The disruption of the sleep–wake cycle is inherently linked with indistinct boundaries between waking and sleeping conscious experience; sleepiness may permeate the waking state and arousal may pervade dreaming (Soffer-Dudek, 2017). This may be particularly true for LD induction as techniques such as reality testing (Levitan and LaBerge, 1989) or the reflection technique (Tholey, 1988) require, to some extent, disruption of sleep hygiene by deliberate confusion of the sleep and waking states (e.g., scheduled awakenings in the middle of the night or asking oneself “am I dreaming?” during the day). The blurring of boundaries between reality and dreaming are theoretically related to psychosis-proneness/schizotypy and dissociative symptoms. Indeed lucid dreamers had impaired reality monitoring, with more confabulatory errors (Corlett et al., 2014), and as mentioned, lucid control was heightened in a psychotic group (Mota et al., 2016). LD were suggested to be part of a continuum pertaining to bizarre cognitions during the day and during the night due to their correlation with dissociation, schizotypy, and unusual sleep experiences (Watson, 2001). Indeed they were associated with parapsychological experiences such as out-of-body experiences and apparitions (Alvarado and Zingrone, 2007). In a longitudinal exploration, Aviram and Soffer-Dudek (2018) demonstrated that those who reported engaging in deliberate LD induction had an increase in schizotypy and dissociative symptoms over the span of the following 2 months. This directional finding, predicting change over time, is superior to cross-sectional designs; however, experimental research exploring possible harmful effects of induction is needed.
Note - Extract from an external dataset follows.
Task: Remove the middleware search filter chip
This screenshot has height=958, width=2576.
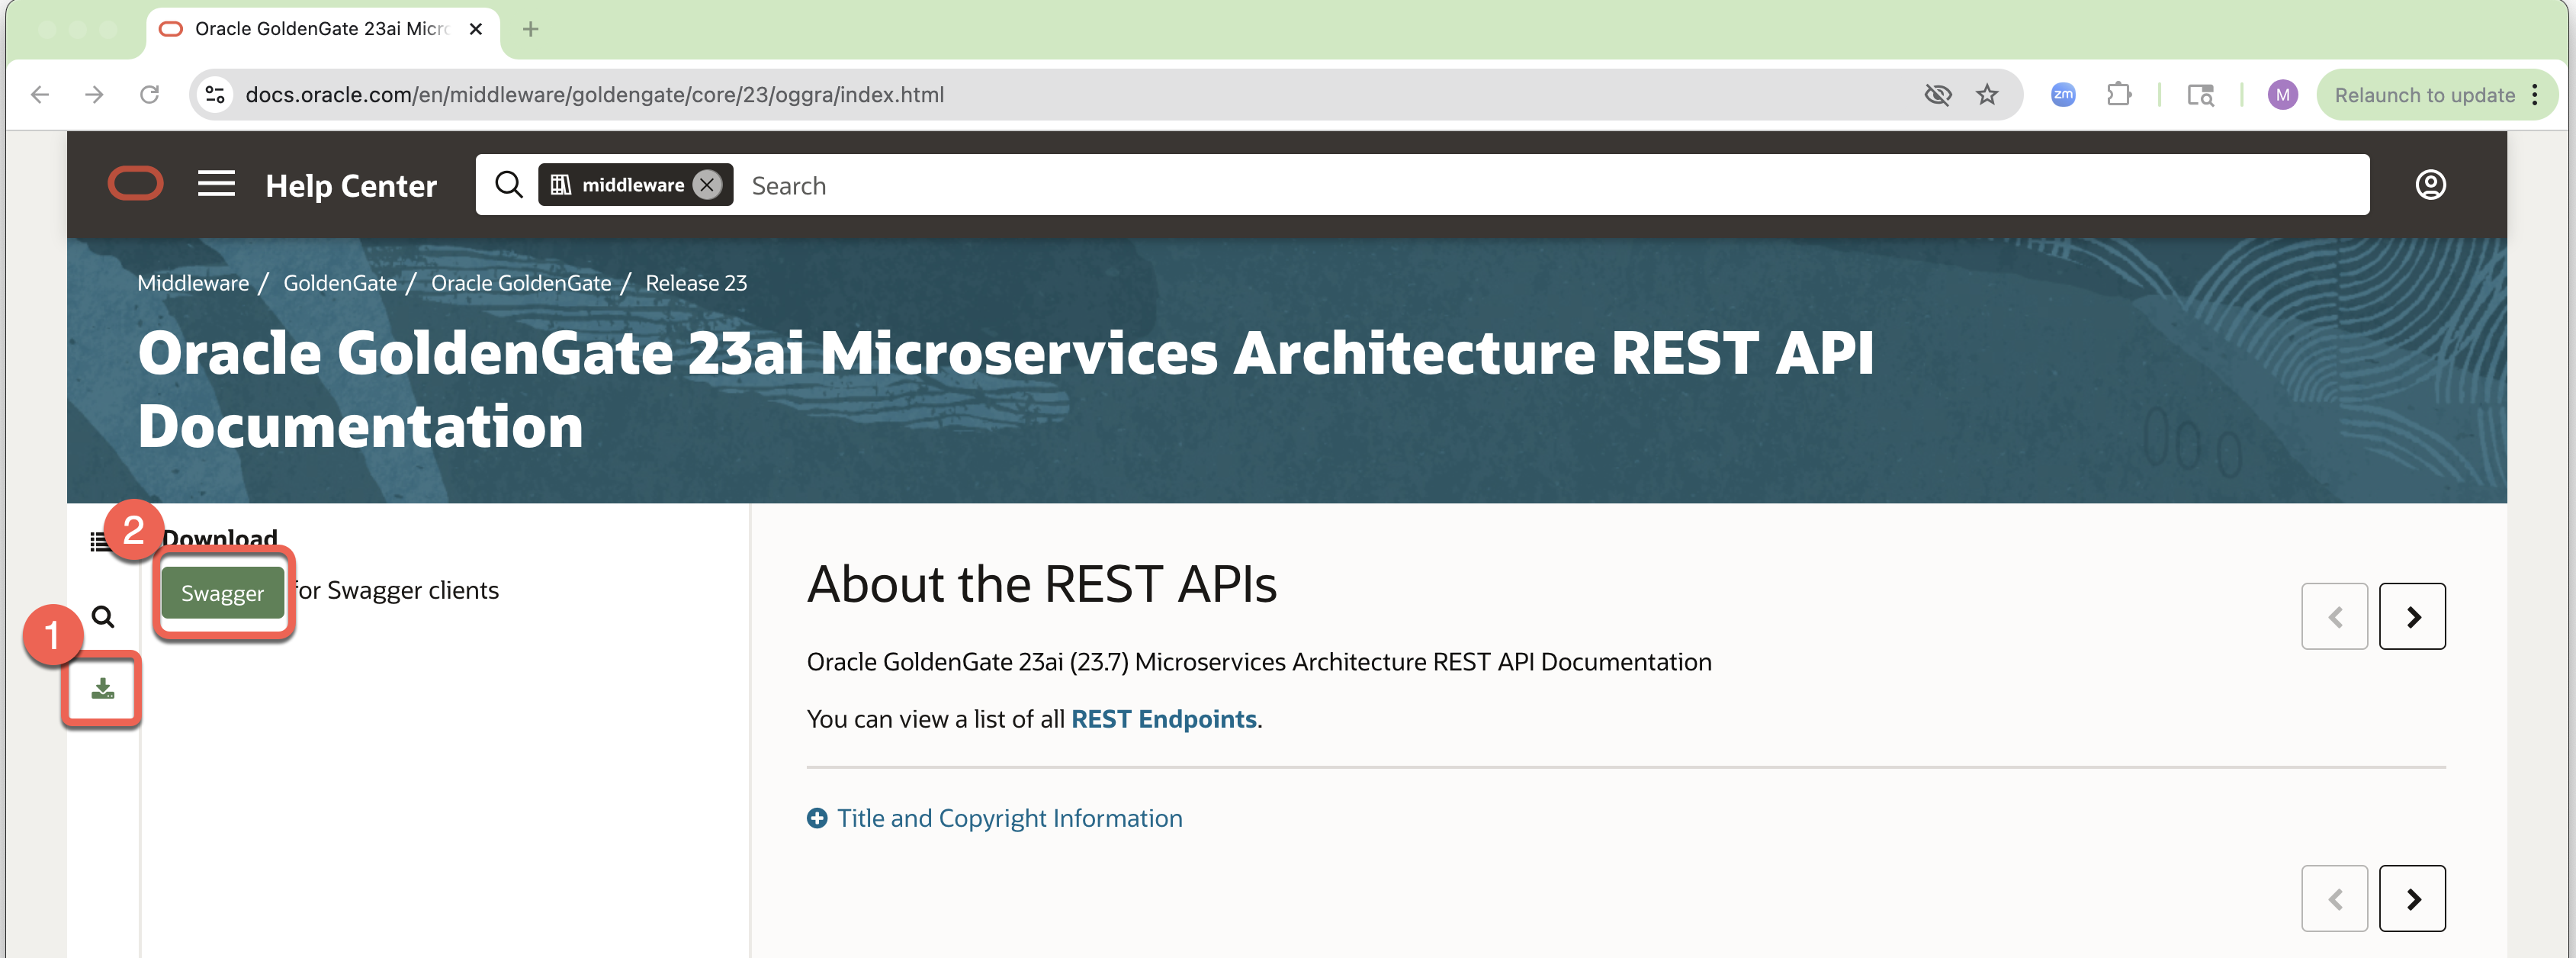Action: point(707,185)
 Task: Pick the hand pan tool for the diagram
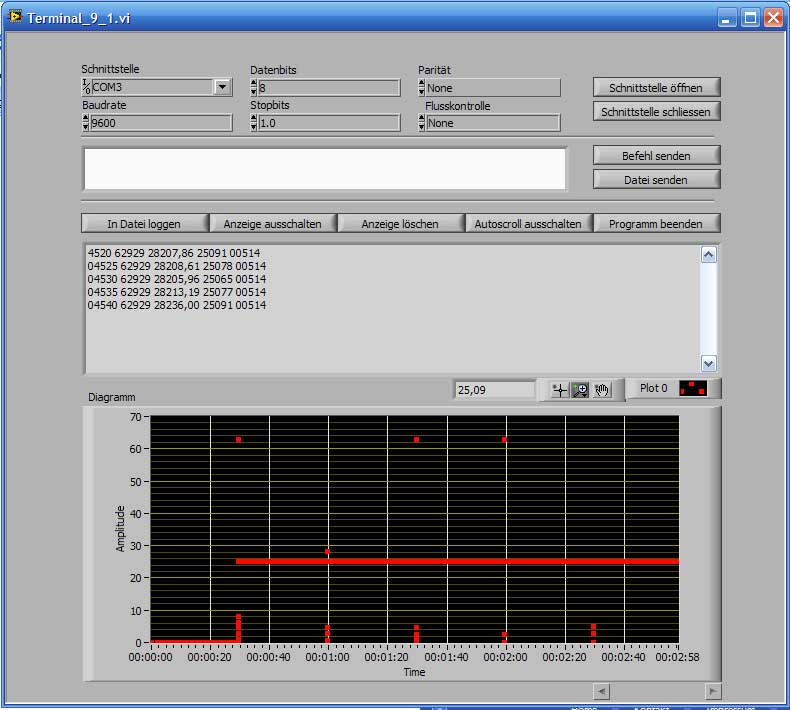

In conclusion, it seems that we may be cultivating a shared blind spot by focusing solely on the possible beneficial effects of LD induction, without taking into account possible risks. Might frequent induction be deleterious to sleep hygiene and sleep–wake psychological boundaries? If so, is it worth it? And do potential risks pertain specifically to vulnerable individuals, e.g., those high in baseline dissociation/schizotypy? We need more research to answer these questions with confidence. I hope LD researchers will consider these questions in their future research.
Author Contributions
The author confirms being the sole contributor of this work and has approved it for publication.
Funding
This research was supported by the Israel Science Foundation Grant No. 539/13 to NSD. The foundation had no involvement in the research other than providing financial support for open access publishing.
Conflict of Interest
The author declares that the research was conducted in the absence of any commercial or financial relationships that could be construed as a potential conflict of interest.
Footnote
1. ^“Lucid Dreaming—Dream Views” Forum (n.d.). Available online at: https://www.dreamviews.com/ (accessed October 2, 2019).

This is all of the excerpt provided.